VON GEORG ANASTASIADIS
Die Ampel hat ihr zweites Entlastungspaket geschnürt, und wer will, kann darin beruhigende Signale der Normalität auch in Kriegszeiten erkennen. Denn trotz Putin funktionieren in Deutschland weiter die Gesetze der Parteiendemokratie: Im kunstvoll austarierten Koalitionskompromiss ist für jeden Geldbeutel was dabei. SPD und Grüne haben durchgesetzt, dass Geringverdiener und Familien stärker von den Energiepreis-Rabatten und -Zuschüssen profitieren, doch auch die besser betuchten Wähler der FDP hat die Ampel mit der Absenkung der Energiesteuern auf Sprit bedacht. Pfiffig und für deutsche Verhältnisse fast revolutionär ist die Idee, allen Bürgern die Nutzung des öffentlichen Nahverkehrs für neun Euro zu ermöglichen; man darf gespannt sein auf den Chor der Bedenkenträger in den ÖPNV-Verbünden. Leer gehen hingegen mit Ausnahme der Speditionen viele Betriebe aus, die weiter auf den hohen Energiekosten sitzen bleiben.

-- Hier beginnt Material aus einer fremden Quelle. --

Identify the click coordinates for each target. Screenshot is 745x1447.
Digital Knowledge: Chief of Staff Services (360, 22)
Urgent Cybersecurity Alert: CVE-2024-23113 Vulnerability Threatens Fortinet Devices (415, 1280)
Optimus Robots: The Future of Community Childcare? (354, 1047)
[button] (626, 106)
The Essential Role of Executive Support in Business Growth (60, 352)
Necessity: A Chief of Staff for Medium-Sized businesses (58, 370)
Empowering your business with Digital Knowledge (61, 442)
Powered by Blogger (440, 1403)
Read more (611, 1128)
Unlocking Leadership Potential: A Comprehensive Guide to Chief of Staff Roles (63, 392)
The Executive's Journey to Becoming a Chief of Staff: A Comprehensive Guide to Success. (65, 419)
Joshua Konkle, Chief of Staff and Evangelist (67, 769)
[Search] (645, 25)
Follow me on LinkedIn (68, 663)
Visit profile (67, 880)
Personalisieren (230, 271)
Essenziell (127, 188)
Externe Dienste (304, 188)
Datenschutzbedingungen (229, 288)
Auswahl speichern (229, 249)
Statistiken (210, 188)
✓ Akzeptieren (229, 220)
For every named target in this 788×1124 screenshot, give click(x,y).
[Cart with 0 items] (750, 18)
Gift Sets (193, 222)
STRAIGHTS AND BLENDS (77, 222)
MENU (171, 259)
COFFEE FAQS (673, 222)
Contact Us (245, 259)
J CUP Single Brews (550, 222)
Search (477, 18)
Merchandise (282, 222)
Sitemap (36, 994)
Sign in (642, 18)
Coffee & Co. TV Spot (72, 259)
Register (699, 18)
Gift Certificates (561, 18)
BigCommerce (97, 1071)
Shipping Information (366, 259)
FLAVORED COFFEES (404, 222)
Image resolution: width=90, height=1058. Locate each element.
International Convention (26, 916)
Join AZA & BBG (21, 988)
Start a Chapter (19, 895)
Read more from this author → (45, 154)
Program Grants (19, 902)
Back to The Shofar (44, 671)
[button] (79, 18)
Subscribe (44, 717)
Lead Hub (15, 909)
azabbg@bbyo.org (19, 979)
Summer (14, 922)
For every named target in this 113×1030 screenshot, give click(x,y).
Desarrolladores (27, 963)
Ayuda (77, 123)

Wehrhaft will die Ampelregierung Deutschland in diesen schlimmen Zeiten machen, und das wuchtige Energie-Entlastungspaket ist ein wichtiger Beitrag dazu. Je mehr unser Land – so wie auch der gesamte Westen – gesellschaftlich beisammen bleibt, je weniger Deutsche sich bang fragen müssen, ob sie für die Ukraine frieren sollen, desto weniger Keile kann Putin in unsere Abwehrfront hineintreiben. Denn machen wir uns nichts vor: Wir werden in dieser Zeitenwende noch viele schwierige Stresstests zu bestehen haben. Der Kanzler lehnt ein Energieembargo gegen Russland zwar bisher strikt ab, doch bleibt die Frage, wann Putins immer grausamerer Krieg und der Druck der Verbündeten eine neue Antwort erzwingen. Auch rückt der Tag näher, da Scholz seinem Koalitionspartner klarmachen muss, dass es mit mehr Energie-Geld für die Bürger nicht getan ist, dass unser Land, um sich aus seiner selbst gebauten Falle zu befreien, auch die Kernkraft länger nutzen muss, als es sich manche Grüne in ihren Blütenträumen ausgemalt haben – bis Putin seine Panzer in Marsch setzte.